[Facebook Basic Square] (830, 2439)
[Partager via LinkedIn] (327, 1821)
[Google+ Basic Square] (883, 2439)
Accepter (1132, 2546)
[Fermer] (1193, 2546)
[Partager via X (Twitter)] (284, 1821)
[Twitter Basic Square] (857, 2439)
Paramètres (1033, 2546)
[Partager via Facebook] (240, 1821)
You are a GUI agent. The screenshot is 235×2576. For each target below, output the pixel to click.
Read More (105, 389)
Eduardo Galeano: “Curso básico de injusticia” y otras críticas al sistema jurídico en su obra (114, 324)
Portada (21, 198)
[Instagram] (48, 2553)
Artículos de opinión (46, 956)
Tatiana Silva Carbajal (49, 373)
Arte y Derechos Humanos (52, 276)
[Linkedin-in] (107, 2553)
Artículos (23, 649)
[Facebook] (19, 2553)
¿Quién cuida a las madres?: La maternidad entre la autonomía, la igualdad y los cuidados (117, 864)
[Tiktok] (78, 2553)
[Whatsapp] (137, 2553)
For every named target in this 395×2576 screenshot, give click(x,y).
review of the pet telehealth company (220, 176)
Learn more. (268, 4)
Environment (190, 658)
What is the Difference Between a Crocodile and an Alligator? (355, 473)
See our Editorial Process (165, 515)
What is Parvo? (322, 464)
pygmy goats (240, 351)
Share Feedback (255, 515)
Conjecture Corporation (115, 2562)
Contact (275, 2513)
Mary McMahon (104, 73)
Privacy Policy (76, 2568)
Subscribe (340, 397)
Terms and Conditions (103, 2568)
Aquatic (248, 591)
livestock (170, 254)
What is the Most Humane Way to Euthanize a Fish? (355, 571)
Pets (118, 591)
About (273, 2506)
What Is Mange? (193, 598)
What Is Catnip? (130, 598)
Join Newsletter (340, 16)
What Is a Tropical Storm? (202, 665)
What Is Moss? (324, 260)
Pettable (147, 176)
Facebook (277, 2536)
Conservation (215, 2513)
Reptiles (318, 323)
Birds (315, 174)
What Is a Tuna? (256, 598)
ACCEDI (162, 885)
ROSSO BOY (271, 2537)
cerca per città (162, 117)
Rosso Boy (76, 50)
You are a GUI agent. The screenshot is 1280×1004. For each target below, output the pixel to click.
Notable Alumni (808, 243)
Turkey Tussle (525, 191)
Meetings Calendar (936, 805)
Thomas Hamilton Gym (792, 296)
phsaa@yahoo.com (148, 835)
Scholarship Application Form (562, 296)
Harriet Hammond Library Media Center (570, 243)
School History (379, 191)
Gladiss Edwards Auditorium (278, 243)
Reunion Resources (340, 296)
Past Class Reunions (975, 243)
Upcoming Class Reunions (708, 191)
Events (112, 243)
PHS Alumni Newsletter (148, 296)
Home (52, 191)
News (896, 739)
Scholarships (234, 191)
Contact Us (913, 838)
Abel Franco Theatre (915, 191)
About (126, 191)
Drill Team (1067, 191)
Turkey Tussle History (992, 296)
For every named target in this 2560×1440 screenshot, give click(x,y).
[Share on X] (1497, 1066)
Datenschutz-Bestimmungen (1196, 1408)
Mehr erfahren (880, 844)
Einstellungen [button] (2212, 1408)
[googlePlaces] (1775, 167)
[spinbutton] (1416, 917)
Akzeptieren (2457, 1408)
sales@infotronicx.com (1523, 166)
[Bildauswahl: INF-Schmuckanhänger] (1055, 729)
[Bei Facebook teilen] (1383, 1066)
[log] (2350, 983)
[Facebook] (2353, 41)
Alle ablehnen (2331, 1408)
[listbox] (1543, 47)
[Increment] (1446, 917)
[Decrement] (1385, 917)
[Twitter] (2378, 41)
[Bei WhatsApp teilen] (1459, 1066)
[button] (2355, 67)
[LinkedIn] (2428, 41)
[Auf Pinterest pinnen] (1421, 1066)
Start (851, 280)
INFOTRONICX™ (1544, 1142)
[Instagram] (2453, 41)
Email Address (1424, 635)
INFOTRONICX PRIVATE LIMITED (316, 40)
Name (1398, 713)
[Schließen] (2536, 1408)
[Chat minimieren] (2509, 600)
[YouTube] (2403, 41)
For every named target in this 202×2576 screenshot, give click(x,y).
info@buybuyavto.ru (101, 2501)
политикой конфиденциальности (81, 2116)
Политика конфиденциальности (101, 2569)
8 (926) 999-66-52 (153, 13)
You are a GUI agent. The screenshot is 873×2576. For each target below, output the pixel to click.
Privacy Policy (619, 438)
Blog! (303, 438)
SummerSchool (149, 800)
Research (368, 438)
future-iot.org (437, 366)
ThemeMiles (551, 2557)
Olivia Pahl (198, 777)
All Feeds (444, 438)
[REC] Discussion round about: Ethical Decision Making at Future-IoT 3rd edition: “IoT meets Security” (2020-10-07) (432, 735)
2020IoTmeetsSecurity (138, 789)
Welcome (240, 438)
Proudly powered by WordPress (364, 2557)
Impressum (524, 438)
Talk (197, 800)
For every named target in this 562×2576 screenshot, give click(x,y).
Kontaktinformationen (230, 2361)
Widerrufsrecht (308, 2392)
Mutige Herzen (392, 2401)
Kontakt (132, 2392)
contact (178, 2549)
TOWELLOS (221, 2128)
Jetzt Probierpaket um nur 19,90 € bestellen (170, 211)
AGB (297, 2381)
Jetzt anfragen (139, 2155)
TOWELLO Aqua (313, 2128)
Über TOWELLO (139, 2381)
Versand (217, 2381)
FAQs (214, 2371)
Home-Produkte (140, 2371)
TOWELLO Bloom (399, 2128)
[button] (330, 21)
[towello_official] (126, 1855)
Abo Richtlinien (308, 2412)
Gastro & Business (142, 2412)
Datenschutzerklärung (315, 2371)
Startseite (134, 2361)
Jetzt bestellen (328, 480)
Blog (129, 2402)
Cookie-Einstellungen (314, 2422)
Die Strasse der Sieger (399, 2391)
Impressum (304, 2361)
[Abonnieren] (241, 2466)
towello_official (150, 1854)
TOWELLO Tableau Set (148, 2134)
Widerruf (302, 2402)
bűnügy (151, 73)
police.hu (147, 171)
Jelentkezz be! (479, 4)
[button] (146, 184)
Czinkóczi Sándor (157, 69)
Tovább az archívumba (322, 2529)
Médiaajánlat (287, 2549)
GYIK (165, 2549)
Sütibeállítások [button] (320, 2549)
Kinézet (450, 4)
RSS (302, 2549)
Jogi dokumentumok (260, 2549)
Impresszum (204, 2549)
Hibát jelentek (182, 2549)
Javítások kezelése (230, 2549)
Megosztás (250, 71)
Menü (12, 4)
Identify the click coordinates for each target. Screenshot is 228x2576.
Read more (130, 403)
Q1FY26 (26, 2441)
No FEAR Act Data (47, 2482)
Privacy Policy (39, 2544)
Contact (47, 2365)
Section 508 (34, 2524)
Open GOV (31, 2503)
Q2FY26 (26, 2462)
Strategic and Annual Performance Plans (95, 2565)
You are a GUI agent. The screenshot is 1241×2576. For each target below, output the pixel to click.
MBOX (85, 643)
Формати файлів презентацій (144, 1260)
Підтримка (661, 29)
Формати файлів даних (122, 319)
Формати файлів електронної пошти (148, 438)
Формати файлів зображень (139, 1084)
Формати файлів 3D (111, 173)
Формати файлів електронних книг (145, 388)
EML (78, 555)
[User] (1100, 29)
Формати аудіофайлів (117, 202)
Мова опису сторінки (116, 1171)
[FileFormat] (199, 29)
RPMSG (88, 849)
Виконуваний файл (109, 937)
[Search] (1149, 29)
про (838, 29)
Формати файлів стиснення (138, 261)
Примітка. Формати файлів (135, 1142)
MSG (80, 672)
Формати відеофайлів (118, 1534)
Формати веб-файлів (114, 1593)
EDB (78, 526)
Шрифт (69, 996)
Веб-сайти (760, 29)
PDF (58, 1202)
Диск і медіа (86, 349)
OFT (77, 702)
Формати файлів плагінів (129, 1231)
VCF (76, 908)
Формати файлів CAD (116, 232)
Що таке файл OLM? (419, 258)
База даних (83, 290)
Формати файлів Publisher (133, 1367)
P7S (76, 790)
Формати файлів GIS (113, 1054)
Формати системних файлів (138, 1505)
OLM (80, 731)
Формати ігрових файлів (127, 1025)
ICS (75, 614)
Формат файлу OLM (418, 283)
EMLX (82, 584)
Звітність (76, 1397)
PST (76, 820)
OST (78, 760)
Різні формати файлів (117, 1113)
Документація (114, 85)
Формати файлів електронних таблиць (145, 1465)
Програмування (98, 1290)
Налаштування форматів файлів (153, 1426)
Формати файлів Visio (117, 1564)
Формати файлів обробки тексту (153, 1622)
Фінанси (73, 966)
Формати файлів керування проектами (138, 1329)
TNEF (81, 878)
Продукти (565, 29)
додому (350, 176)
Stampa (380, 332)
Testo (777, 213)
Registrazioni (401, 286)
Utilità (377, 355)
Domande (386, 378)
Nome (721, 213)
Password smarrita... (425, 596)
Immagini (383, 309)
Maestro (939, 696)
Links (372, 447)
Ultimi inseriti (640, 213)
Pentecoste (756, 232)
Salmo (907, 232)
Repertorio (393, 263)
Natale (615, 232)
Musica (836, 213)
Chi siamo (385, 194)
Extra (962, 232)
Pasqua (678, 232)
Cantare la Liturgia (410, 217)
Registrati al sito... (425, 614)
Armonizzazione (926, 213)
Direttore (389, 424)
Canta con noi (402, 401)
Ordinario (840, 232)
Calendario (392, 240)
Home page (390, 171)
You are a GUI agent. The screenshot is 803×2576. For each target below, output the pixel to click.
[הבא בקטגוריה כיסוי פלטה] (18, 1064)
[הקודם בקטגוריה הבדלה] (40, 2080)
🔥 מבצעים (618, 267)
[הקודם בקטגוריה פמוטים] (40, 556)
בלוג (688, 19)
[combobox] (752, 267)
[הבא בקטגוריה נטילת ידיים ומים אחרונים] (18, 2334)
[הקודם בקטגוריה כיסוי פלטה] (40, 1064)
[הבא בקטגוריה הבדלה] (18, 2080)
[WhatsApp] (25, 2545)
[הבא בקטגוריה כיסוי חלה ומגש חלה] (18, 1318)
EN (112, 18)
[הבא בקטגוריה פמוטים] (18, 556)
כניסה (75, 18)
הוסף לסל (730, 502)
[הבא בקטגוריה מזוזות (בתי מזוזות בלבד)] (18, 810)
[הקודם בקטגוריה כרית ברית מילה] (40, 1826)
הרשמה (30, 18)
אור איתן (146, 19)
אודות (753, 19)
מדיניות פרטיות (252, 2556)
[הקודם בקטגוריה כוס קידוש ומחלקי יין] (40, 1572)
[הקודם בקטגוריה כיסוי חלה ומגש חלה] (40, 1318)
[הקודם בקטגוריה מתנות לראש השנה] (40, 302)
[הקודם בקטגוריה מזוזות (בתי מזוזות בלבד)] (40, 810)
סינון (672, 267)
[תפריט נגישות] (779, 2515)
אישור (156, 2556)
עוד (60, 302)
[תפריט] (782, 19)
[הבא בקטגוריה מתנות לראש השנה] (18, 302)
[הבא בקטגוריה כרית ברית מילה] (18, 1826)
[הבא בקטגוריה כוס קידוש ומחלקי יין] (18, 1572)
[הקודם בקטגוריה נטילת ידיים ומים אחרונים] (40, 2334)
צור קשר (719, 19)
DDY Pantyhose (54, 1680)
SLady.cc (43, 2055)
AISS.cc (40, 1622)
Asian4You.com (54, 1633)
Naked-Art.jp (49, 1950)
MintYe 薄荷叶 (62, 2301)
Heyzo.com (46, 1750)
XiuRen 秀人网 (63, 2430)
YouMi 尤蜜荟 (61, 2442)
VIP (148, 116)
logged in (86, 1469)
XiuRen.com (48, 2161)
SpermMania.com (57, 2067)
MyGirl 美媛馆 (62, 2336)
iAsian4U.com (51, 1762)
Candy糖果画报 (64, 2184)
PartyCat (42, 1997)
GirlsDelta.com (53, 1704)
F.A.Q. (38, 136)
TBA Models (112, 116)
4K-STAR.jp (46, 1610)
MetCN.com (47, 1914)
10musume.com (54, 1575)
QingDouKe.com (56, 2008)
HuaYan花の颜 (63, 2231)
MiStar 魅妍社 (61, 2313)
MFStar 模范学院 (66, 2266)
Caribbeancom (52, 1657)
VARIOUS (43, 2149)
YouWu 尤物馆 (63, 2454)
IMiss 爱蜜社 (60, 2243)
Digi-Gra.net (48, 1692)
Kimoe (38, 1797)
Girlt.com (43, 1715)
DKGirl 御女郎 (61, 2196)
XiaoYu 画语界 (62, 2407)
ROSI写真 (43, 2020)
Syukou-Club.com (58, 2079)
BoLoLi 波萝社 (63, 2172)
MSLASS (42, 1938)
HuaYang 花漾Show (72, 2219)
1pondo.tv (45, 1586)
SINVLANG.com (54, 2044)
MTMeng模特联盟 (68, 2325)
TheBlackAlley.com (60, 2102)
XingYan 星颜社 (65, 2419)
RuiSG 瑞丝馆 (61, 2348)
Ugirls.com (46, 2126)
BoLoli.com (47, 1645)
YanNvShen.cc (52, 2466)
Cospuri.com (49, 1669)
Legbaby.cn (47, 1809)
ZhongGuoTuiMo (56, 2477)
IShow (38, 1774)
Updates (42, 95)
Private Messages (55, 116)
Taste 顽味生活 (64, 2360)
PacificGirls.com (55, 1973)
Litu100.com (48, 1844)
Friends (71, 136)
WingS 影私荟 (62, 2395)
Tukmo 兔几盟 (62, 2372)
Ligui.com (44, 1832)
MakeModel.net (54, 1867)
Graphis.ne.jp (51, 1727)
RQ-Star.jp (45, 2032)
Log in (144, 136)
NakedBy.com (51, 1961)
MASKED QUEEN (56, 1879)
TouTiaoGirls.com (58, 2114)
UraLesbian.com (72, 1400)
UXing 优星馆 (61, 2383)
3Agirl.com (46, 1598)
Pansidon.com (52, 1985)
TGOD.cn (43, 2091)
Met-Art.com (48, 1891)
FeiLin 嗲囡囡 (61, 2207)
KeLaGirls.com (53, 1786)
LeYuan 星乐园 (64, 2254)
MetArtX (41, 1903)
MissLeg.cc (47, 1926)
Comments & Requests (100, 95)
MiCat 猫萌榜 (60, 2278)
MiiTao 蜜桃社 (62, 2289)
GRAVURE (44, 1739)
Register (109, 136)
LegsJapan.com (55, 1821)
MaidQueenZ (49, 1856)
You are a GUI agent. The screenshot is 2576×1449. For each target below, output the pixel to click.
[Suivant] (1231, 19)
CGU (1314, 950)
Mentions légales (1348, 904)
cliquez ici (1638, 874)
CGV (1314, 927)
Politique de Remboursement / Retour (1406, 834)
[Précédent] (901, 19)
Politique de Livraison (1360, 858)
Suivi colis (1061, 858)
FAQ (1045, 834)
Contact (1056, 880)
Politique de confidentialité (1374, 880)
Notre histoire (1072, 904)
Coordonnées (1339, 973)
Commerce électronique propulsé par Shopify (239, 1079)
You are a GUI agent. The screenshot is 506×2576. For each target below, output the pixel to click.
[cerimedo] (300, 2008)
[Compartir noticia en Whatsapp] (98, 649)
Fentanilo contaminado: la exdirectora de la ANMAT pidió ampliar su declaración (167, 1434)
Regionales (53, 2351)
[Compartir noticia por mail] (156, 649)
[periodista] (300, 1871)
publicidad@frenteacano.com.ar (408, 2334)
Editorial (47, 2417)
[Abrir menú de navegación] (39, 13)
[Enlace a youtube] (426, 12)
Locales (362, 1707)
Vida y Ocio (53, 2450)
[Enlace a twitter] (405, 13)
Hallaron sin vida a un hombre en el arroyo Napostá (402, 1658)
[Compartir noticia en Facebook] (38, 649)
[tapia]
+ + + + + + +
▶ [Problem to work on]:
Among the lines of the data above, find those with the word "נטילת" and show them.

▶ [Answer to this problem]:
[הבא בקטגוריה נטילת ידיים ומים אחרונים] (18, 2334)
[הקודם בקטגוריה נטילת ידיים ומים אחרונים] (40, 2334)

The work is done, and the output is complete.